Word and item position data
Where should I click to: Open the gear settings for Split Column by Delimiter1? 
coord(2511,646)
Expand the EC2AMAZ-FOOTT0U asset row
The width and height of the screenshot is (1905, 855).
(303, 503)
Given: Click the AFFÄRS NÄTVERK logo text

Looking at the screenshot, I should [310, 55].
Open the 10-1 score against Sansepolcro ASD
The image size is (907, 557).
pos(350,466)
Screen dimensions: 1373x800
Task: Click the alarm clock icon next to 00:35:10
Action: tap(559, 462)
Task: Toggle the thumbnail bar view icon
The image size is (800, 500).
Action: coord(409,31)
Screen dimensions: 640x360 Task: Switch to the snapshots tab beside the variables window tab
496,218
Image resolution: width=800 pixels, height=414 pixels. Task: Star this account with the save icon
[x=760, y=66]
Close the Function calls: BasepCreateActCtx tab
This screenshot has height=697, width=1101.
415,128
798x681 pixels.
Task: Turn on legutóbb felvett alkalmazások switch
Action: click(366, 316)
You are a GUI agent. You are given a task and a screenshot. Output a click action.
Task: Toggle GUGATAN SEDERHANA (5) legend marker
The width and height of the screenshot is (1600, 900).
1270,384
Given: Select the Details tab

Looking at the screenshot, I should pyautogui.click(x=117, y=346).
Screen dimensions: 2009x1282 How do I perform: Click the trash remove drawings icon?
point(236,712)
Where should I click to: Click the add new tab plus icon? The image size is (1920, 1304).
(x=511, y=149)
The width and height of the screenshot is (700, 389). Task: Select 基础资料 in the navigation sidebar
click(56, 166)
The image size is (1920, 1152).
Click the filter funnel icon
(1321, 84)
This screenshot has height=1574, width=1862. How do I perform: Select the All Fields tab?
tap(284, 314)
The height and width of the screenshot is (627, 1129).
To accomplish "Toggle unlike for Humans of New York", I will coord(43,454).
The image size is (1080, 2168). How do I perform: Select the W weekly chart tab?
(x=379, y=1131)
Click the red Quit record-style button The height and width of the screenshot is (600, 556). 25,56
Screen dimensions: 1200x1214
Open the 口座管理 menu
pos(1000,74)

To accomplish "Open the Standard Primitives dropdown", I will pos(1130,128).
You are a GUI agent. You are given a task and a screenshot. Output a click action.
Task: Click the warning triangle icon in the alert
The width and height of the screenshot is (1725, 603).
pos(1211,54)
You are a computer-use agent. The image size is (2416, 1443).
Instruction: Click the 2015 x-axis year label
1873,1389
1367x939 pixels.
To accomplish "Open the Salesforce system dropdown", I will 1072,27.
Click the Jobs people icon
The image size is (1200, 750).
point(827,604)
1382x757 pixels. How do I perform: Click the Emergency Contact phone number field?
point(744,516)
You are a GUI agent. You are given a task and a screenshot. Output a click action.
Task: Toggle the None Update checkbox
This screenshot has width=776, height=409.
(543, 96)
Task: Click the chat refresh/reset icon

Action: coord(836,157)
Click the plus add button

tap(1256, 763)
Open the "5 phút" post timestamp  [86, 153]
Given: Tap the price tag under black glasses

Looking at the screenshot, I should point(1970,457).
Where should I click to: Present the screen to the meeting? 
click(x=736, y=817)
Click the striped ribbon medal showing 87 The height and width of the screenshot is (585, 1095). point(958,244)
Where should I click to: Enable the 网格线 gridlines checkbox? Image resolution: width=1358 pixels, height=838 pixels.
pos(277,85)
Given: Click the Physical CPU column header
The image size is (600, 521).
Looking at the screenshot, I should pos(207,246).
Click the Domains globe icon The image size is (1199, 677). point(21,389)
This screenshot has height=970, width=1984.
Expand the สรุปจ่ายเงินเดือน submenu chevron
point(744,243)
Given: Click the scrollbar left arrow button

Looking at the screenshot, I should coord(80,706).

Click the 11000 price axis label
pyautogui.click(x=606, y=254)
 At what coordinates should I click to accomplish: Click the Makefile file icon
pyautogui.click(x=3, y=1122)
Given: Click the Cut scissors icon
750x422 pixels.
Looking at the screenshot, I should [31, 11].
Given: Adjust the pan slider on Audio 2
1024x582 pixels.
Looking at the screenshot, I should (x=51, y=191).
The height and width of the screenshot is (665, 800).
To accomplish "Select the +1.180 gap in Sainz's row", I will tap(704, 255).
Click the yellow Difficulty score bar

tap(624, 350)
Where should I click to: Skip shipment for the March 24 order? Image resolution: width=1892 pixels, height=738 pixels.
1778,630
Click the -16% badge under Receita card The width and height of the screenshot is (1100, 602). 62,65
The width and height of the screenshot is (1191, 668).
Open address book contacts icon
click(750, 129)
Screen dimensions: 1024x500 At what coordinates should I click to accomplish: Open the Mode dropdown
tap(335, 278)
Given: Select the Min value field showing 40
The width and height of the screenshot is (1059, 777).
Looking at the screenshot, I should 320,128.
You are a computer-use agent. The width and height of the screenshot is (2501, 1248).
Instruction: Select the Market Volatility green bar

_Your goal_
Update the records by changing each "Where should I click to" to "Where do I click to" and leaving everything else the same.

_Answer to this task_
Where do I click to: Open the gear settings for Split Column by Delimiter1? 
coord(2511,646)
Expand the EC2AMAZ-FOOTT0U asset row
The width and height of the screenshot is (1905, 855).
(303, 503)
Given: Click the AFFÄRS NÄTVERK logo text

Looking at the screenshot, I should [310, 55].
Open the 10-1 score against Sansepolcro ASD
The image size is (907, 557).
pos(350,466)
Screen dimensions: 1373x800
Task: Click the alarm clock icon next to 00:35:10
Action: tap(559, 462)
Task: Toggle the thumbnail bar view icon
The image size is (800, 500).
Action: coord(409,31)
Screen dimensions: 640x360 Task: Switch to the snapshots tab beside the variables window tab
496,218
Image resolution: width=800 pixels, height=414 pixels. Task: Star this account with the save icon
[x=760, y=66]
Close the Function calls: BasepCreateActCtx tab
This screenshot has height=697, width=1101.
415,128
798x681 pixels.
Task: Turn on legutóbb felvett alkalmazások switch
Action: click(366, 316)
You are a GUI agent. You are given a task and a screenshot. Output a click action.
Task: Toggle GUGATAN SEDERHANA (5) legend marker
The width and height of the screenshot is (1600, 900).
1270,384
Given: Select the Details tab

Looking at the screenshot, I should pyautogui.click(x=117, y=346).
Screen dimensions: 2009x1282 How do I perform: Click the trash remove drawings icon?
point(236,712)
Where do I click to: Click the add new tab plus icon? The image size is (1920, 1304).
(x=511, y=149)
The width and height of the screenshot is (700, 389). Task: Select 基础资料 in the navigation sidebar
click(56, 166)
The image size is (1920, 1152).
Click the filter funnel icon
(1321, 84)
This screenshot has height=1574, width=1862. How do I perform: Select the All Fields tab?
tap(284, 314)
The height and width of the screenshot is (627, 1129).
To accomplish "Toggle unlike for Humans of New York", I will coord(43,454).
The image size is (1080, 2168). How do I perform: Select the W weekly chart tab?
(x=379, y=1131)
Click the red Quit record-style button The height and width of the screenshot is (600, 556). 25,56
Screen dimensions: 1200x1214
Open the 口座管理 menu
pos(1000,74)

To accomplish "Open the Standard Primitives dropdown", I will pos(1130,128).
You are a GUI agent. You are given a task and a screenshot. Output a click action.
Task: Click the warning triangle icon in the alert
The width and height of the screenshot is (1725, 603).
pos(1211,54)
You are a computer-use agent. The image size is (2416, 1443).
Instruction: Click the 2015 x-axis year label
1873,1389
1367x939 pixels.
To accomplish "Open the Salesforce system dropdown", I will 1072,27.
Click the Jobs people icon
The image size is (1200, 750).
point(827,604)
1382x757 pixels. How do I perform: Click the Emergency Contact phone number field?
point(744,516)
You are a GUI agent. You are given a task and a screenshot. Output a click action.
Task: Toggle the None Update checkbox
This screenshot has width=776, height=409.
(543, 96)
Task: Click the chat refresh/reset icon

Action: coord(836,157)
Click the plus add button

tap(1256, 763)
Open the "5 phút" post timestamp  [86, 153]
Given: Tap the price tag under black glasses

Looking at the screenshot, I should point(1970,457).
Where do I click to: Present the screen to the meeting? 
click(x=736, y=817)
Click the striped ribbon medal showing 87 The height and width of the screenshot is (585, 1095). point(958,244)
Where do I click to: Enable the 网格线 gridlines checkbox? Image resolution: width=1358 pixels, height=838 pixels.
pos(277,85)
Given: Click the Physical CPU column header
The image size is (600, 521).
Looking at the screenshot, I should pos(207,246).
Click the Domains globe icon The image size is (1199, 677). point(21,389)
This screenshot has height=970, width=1984.
Expand the สรุปจ่ายเงินเดือน submenu chevron
point(744,243)
Given: Click the scrollbar left arrow button

Looking at the screenshot, I should coord(80,706).

Click the 11000 price axis label
pyautogui.click(x=606, y=254)
 At what coordinates should I click to accomplish: Click the Makefile file icon
pyautogui.click(x=3, y=1122)
Given: Click the Cut scissors icon
750x422 pixels.
Looking at the screenshot, I should [31, 11].
Given: Adjust the pan slider on Audio 2
1024x582 pixels.
Looking at the screenshot, I should (x=51, y=191).
The height and width of the screenshot is (665, 800).
To accomplish "Select the +1.180 gap in Sainz's row", I will tap(704, 255).
Click the yellow Difficulty score bar

tap(624, 350)
Where do I click to: Skip shipment for the March 24 order? Image resolution: width=1892 pixels, height=738 pixels.
1778,630
Click the -16% badge under Receita card The width and height of the screenshot is (1100, 602). 62,65
The width and height of the screenshot is (1191, 668).
Open address book contacts icon
click(750, 129)
Screen dimensions: 1024x500 At what coordinates should I click to accomplish: Open the Mode dropdown
tap(335, 278)
Given: Select the Min value field showing 40
The width and height of the screenshot is (1059, 777).
Looking at the screenshot, I should 320,128.
You are a computer-use agent. The width and height of the screenshot is (2501, 1248).
Instruction: Select the Market Volatility green bar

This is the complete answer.